Records to use below:

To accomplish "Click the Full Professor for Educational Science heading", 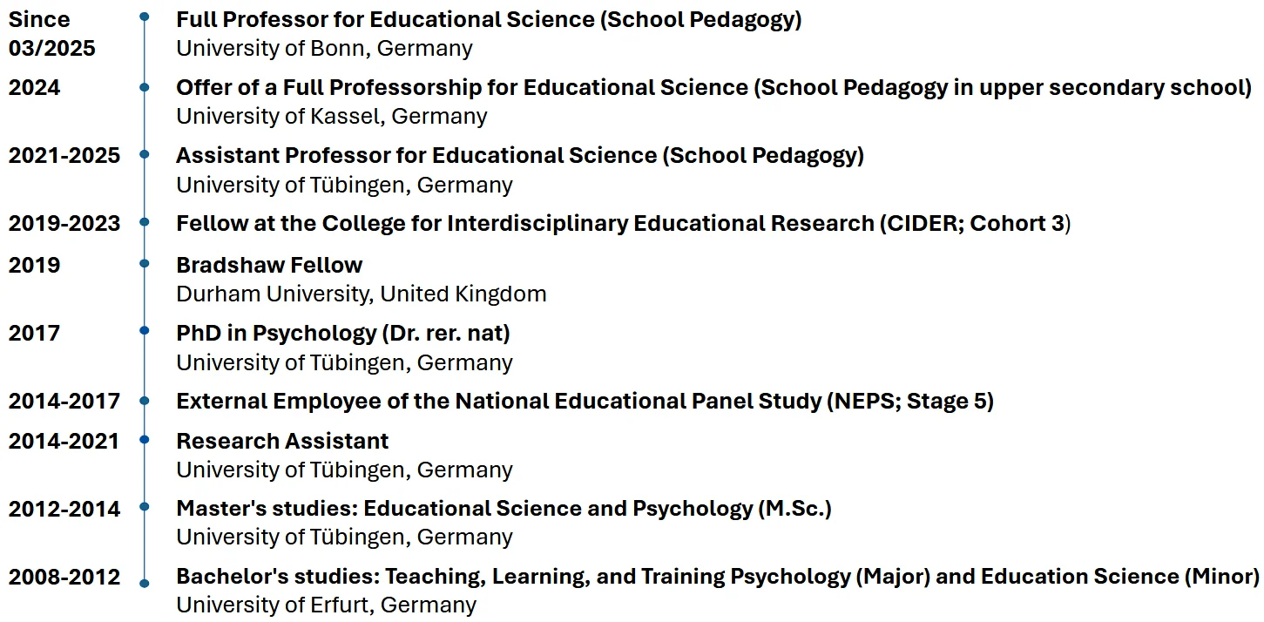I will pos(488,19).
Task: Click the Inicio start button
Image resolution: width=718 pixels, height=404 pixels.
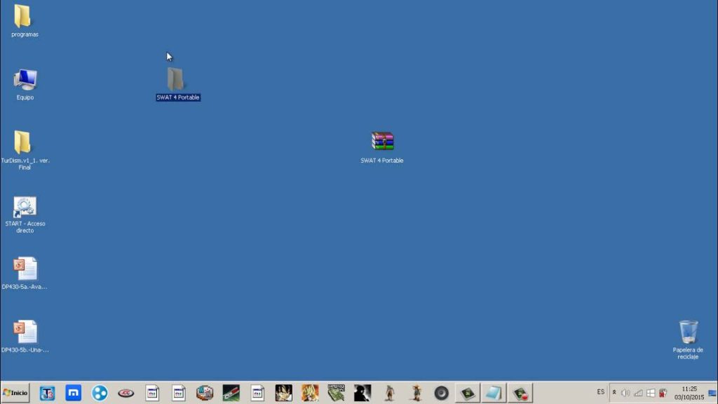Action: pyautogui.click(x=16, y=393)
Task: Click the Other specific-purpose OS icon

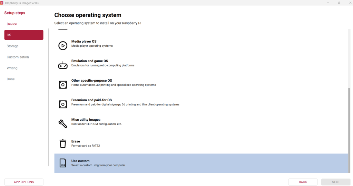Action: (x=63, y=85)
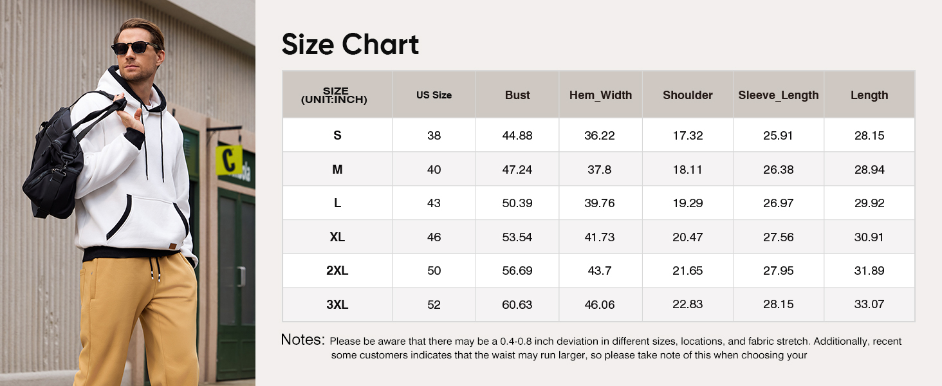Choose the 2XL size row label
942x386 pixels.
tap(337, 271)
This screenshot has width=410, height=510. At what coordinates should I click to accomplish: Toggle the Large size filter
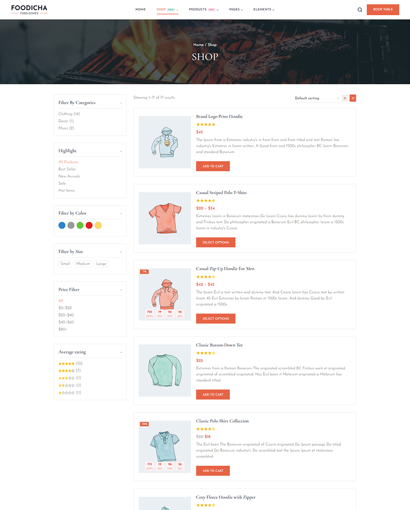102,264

End of Records to use.

▸ What is being asked:
Print exactly the lines from the one containing "This screenshot has" through the last line of the records, both included, and leave out the pictures.

▸ Worked solution:
This screenshot has width=410, height=510. At what coordinates should I click to accomplish: Toggle the Large size filter
102,264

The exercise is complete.